Puis voilà un autre homme qui, sans le dire, vient s’ajouter à la liste des porteurs d’alternative « ni gauche ni droite » ou plutôt « les deux à la fois », avec République Solidaire : Dominique de Villepin ne se démarque pas ostensiblement des thèses des autres ce qui lui vaut des mises en garde de ses amis, surtout quand il sont récemment entrés au gouvernement.
Sur ce large éventail des candidats potentiels d’un Centre encore introuvable, lequel, à terme, sera capable d’émerger ? Si tant est qu’il y ait un seul centriste patenté.
Une mosaïque floue.
Pour le moment rien n’est prévisible, surtout quand on sait que les positions des deux partis dominants sont fluctuantes, incertaines. Les éditorialistes les plus chevronnés s’y perdent en conjectures gratuites feignant souvent d’avoir des « tuyaux » préférentiels.
Mais il n’est pas interdit au citoyen de réfléchir à haute voix (ici) et de tenter de faire le point dans la conjoncture.
Hervé Morin doublement renégat ou de retour à la case départ ?
Reconduit à la tête du Nouveau Centre (NC) à 93,4%, le Ministre de la Défense a obtenu implicitement un adoubement de ce parti et ne se dérobe pas : il « assumera ses responsabilités » en 2012 et les positions extrêmement délicates qu’elles impliquent vis à vis de l’Elysée. Nicolas Sarkozy pourrait bien lui lancer le fameux « qui t’as fait prince ou baron ? », parodiant Philippe Seguin qui l’avait envoyé sans retenue à Edouard Balladur, lui reprochant jadis de se présenter contre Jacques Chirac, « l’ami de trente ans ». Qui, est–on tenté d’ajouter, a permis par des désistements favorables, l’élection des députés centristes ralliés à la majorité présidentielle ? Il n’y avait pas de bannière NC aux élections législatives et pour cause…

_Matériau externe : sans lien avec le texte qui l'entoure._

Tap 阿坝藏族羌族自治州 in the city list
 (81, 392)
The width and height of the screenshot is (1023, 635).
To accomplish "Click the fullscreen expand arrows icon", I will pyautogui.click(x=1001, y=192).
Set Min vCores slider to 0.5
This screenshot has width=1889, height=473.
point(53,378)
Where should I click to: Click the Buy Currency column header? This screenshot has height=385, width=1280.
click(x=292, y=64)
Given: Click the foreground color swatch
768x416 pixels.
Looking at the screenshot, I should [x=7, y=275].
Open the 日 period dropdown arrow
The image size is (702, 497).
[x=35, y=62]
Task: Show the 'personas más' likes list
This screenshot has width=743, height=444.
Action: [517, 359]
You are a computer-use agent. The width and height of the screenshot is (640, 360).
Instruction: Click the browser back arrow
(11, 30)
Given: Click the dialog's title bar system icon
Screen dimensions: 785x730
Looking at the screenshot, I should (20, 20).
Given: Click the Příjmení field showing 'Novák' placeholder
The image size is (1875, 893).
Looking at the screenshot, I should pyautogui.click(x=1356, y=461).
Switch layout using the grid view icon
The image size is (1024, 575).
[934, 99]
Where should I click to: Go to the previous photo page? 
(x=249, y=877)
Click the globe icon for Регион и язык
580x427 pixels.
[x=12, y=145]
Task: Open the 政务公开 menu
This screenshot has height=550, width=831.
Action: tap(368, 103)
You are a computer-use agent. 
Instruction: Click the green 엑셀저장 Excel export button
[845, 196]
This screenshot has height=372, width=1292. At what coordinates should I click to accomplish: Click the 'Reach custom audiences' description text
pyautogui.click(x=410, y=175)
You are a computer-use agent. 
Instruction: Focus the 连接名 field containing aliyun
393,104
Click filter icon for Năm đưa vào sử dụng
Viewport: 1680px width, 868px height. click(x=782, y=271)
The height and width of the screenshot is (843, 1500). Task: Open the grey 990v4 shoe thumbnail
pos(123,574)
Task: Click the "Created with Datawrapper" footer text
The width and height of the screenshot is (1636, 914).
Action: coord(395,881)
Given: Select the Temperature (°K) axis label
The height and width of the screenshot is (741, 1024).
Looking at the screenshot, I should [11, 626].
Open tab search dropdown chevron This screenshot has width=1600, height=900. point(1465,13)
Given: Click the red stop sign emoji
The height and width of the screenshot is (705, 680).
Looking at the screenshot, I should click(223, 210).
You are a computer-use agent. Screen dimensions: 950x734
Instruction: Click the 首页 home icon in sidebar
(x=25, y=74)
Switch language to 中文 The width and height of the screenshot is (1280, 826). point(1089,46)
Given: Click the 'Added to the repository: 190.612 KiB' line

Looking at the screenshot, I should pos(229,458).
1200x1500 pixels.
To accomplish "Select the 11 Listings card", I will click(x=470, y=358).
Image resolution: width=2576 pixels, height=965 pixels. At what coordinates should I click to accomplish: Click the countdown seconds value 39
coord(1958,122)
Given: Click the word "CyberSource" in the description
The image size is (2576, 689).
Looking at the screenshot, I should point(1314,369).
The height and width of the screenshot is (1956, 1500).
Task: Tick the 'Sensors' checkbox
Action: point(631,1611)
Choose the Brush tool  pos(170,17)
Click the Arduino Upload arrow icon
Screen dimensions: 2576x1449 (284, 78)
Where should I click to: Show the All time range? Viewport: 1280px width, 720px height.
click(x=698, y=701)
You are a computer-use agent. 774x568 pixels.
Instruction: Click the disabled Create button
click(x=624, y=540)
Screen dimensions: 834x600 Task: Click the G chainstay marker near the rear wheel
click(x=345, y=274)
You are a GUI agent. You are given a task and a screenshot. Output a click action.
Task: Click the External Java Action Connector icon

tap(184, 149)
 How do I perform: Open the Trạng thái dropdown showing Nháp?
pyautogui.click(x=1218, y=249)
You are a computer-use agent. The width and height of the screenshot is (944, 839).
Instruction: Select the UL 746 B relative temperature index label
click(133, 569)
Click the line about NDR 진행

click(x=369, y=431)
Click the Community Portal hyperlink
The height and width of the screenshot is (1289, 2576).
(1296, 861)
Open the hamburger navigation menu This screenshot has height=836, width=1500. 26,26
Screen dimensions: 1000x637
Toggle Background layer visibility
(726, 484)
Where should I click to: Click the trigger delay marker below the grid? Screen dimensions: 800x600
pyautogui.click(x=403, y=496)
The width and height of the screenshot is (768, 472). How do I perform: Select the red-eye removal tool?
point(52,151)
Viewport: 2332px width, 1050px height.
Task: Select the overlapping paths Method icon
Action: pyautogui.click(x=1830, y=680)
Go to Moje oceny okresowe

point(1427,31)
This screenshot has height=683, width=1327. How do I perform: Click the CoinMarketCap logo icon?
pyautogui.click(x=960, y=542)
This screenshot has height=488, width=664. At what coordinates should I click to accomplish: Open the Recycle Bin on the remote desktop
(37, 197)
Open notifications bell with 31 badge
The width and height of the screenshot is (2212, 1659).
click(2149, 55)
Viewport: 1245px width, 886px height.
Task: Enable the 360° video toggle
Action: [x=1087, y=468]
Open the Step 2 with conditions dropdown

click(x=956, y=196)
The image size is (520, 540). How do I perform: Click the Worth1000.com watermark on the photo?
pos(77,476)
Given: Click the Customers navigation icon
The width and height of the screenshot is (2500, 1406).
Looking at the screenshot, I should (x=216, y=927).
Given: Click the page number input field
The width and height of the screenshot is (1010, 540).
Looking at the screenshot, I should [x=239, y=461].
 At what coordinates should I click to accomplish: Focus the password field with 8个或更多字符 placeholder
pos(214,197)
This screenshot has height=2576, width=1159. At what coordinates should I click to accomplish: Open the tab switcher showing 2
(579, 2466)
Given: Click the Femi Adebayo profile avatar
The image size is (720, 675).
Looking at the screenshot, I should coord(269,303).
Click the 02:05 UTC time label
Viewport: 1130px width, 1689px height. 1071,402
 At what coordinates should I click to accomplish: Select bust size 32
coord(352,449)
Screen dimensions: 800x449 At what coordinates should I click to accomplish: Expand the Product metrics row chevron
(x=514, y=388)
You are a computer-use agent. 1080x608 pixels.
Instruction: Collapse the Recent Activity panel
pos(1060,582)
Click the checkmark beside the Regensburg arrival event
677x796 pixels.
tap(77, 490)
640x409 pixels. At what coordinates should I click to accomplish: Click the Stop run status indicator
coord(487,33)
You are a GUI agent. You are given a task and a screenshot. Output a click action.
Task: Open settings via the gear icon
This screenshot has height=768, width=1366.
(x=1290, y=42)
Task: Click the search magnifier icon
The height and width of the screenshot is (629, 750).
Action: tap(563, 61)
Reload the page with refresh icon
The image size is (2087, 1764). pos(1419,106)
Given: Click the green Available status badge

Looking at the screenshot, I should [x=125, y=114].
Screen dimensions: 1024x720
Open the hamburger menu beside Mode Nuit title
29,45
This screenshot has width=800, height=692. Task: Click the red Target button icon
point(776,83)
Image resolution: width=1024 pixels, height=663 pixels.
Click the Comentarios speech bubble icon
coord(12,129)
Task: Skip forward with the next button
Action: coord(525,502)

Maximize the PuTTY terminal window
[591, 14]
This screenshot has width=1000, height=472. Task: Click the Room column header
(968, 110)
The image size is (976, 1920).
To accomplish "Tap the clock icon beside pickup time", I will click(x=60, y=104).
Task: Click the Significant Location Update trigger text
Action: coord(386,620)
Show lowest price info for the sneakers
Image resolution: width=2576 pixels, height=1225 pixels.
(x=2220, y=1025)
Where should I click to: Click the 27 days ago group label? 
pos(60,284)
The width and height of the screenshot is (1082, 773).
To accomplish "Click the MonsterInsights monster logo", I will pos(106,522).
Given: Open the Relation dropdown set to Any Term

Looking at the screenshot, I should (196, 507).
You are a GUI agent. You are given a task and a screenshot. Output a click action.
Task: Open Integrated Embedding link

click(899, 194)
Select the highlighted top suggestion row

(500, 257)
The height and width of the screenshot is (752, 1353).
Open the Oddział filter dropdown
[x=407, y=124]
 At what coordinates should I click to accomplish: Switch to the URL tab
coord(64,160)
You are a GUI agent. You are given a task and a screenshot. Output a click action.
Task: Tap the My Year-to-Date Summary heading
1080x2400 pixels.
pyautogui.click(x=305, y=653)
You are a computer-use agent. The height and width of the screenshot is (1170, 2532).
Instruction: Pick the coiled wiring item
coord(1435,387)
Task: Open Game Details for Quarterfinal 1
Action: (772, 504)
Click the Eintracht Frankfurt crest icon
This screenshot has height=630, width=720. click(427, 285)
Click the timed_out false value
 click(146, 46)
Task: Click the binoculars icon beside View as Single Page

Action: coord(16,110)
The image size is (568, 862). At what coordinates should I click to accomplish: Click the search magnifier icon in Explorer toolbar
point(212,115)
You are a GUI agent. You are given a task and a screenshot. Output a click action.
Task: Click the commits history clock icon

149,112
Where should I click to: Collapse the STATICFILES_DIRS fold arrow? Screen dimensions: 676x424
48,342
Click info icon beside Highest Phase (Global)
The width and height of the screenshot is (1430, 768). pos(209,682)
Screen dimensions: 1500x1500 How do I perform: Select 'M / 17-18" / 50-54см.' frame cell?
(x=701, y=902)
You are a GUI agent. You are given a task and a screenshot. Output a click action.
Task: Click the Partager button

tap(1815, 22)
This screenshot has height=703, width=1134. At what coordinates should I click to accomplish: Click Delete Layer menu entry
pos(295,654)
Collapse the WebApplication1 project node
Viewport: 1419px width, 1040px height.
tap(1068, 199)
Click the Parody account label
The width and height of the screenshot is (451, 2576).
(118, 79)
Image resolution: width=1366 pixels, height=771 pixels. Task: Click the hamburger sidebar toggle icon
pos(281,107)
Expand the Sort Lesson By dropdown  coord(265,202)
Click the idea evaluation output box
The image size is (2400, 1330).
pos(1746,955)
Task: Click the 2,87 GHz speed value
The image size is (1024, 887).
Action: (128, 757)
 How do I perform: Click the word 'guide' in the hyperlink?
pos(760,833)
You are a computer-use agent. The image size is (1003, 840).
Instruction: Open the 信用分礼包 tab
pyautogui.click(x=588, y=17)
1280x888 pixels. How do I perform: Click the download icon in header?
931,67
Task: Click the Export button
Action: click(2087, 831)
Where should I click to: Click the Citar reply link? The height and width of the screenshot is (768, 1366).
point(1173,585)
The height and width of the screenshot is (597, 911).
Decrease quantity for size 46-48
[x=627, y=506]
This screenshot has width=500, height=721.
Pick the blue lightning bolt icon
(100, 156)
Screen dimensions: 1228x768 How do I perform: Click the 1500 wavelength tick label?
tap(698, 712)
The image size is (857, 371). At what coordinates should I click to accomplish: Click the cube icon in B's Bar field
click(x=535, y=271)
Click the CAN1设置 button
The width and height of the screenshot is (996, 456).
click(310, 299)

Plus tard, dans les autres consultations, celle-ci est apparue sur les scrutins de listes mêlées aux UMP, Gauche Moderne, Radicaux et « civils », comme il est convenu d’appeler les non-encartés. Comment dans ces conditions peut on faire des comptes arithmétiquement ? Impossible. Et même, où classer Jean-Christophe Lagarde, élu sous l’étiquette MoDem et immédiatement rallié à la majorité via le NC ? Bizarre !
Au moins les scores modestes du MoDem ont-ils le mérite d’être clairs. C’est pourquoi ils mériteraient une analyse plus fine.
Comme le rappelle de Villepin, l’élection présidentielle est la rencontre d’une femme ou d’un homme avec le peuple. En d’autres termes, les futurs candidats crédibles devront d’abord concilier « pédigrée » et CV politiques avec un programme porteur d’avenir raisonnable, mais surtout jouir d’un charisme hors du commun si toutefois aucun événement exceptionnel ne vient susciter le recours à un homme « providentiel ».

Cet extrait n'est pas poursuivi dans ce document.